— PAGE EXTRACT —
I always did the custom white balance before shooting, if I forgot I simply looked for the white in the pic and balanced from there...
 
I think the same issues are present whether you are setting a custom white balance in the camera or doing it in post production. In both cases, the algorithms are the same. In either case, trying to white balance off of a blown out white card will result in problems.

I agree that white balancing before shooting is ideal, but it only works when the light doesn't change. Some lights change color temperature frequently, so it doesn't work for them.

As for white balancing against whites found in your picutre, it's a "good enough" technique. Again, you need to make sure that the white you are using isn't blown out. You also need to be aware that most "white" things aren't precisely neutral, so you probably won't be dead on. It'll be good enough for almost anything that doesn't require precision white balance. Assuming that you use the same "white" in each shot, it'll also have the benefit of consistency across pictures.

If you didn't do a custom WB before shooting and you have a lot of shots in the same lighting, you can usually work out the white balance for one shot and then copy the same setting to all of your other shots.

— SUPPLIED RECORDS —
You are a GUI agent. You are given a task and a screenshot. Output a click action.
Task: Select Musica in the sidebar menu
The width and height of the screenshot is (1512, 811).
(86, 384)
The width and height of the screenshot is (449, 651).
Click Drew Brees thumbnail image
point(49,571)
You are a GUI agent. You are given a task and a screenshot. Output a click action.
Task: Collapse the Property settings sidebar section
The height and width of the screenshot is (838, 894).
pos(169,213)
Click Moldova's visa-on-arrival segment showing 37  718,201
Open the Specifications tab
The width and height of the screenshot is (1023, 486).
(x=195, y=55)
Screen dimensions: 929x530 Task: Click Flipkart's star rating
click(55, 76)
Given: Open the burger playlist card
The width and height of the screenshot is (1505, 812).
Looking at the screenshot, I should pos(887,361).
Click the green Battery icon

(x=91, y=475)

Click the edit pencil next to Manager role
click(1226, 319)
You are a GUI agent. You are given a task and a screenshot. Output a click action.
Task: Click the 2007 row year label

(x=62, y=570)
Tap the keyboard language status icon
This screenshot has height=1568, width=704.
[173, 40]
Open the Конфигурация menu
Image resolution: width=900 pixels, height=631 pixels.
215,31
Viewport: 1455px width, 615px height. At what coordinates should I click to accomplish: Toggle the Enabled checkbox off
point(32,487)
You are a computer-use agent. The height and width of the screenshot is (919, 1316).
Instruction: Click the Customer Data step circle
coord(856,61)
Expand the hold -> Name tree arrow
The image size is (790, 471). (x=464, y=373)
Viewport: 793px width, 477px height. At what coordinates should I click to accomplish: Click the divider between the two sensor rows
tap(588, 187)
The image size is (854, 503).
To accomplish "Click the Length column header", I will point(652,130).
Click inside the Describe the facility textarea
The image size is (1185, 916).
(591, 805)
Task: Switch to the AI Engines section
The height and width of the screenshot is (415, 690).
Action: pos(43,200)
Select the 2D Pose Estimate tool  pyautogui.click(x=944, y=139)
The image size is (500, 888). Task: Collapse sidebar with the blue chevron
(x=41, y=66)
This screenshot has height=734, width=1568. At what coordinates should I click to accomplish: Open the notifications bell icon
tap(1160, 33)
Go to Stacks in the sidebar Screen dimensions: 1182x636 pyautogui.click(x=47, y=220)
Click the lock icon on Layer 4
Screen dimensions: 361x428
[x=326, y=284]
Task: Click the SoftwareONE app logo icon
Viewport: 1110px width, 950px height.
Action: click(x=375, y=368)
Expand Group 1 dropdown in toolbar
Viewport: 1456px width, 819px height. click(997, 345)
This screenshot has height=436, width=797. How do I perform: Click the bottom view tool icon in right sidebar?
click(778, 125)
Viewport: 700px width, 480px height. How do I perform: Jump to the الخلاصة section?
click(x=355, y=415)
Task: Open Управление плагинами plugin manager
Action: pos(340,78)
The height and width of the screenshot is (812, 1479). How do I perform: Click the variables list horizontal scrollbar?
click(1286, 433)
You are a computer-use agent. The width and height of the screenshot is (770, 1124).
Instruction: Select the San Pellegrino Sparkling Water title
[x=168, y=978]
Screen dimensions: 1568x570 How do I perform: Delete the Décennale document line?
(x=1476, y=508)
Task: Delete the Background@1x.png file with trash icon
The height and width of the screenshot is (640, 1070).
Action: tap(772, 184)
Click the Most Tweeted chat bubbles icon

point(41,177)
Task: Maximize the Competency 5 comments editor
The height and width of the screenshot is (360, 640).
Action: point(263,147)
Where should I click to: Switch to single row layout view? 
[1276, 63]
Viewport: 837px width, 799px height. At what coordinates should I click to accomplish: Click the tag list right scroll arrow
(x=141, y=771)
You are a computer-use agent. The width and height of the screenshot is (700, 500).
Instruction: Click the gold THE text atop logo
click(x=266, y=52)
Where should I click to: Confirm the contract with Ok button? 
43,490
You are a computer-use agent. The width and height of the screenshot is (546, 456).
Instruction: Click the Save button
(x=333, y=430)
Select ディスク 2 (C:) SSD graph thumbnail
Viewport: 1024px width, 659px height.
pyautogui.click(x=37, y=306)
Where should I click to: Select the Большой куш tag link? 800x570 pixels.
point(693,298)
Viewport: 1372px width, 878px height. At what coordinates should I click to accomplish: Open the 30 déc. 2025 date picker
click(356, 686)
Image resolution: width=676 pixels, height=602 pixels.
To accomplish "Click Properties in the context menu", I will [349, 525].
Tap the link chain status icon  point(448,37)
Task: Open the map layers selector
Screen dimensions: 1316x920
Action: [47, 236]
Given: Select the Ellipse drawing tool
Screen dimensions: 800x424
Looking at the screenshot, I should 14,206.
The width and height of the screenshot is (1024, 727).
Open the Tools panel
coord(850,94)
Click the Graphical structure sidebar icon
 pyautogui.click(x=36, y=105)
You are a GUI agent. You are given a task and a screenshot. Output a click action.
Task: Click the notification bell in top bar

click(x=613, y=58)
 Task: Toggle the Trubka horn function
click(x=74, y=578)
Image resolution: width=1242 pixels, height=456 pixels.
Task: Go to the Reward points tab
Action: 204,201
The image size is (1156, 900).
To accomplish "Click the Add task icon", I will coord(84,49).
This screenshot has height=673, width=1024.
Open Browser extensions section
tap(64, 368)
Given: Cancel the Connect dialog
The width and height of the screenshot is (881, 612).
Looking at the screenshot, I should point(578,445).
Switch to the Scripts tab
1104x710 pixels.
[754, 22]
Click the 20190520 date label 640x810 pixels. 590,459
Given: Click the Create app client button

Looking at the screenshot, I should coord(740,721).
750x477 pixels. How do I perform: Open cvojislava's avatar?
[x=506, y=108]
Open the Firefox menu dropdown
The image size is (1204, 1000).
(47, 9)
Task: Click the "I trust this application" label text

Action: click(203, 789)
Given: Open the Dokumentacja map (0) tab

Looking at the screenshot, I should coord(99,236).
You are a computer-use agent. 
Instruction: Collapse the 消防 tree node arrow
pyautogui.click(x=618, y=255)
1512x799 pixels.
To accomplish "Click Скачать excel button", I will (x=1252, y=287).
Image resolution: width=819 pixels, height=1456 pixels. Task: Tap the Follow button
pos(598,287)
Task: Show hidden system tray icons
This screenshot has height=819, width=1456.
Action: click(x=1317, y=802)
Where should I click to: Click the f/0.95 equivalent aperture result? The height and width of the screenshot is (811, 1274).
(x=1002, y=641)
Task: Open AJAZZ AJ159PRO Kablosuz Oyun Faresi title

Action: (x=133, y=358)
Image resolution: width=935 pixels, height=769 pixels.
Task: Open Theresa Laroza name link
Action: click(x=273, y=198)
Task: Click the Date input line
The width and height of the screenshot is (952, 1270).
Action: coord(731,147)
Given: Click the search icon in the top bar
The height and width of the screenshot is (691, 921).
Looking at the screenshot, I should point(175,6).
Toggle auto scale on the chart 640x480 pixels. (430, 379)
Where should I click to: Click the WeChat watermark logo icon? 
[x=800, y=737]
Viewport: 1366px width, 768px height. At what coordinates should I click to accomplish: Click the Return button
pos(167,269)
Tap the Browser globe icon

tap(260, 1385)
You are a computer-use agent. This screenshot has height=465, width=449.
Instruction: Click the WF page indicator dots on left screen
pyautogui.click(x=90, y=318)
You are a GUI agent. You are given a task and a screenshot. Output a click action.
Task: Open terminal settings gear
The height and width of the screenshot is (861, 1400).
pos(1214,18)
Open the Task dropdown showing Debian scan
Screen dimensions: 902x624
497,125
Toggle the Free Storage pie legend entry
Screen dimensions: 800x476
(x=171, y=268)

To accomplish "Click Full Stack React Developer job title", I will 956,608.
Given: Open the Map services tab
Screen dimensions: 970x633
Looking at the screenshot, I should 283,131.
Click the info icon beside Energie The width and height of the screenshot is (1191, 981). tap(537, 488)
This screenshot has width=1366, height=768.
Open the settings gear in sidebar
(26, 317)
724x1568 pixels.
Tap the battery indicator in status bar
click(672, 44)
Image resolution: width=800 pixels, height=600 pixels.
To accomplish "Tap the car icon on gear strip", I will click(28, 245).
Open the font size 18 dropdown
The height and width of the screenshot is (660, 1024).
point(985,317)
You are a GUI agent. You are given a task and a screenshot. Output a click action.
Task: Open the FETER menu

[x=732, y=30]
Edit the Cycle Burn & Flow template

— WHAT YOU NEED TO DO —
In the white balance discussion, why does white balancing before shooting fail to work for some lights?

— OUTPUT BELOW —
Some lights change color temperature frequently.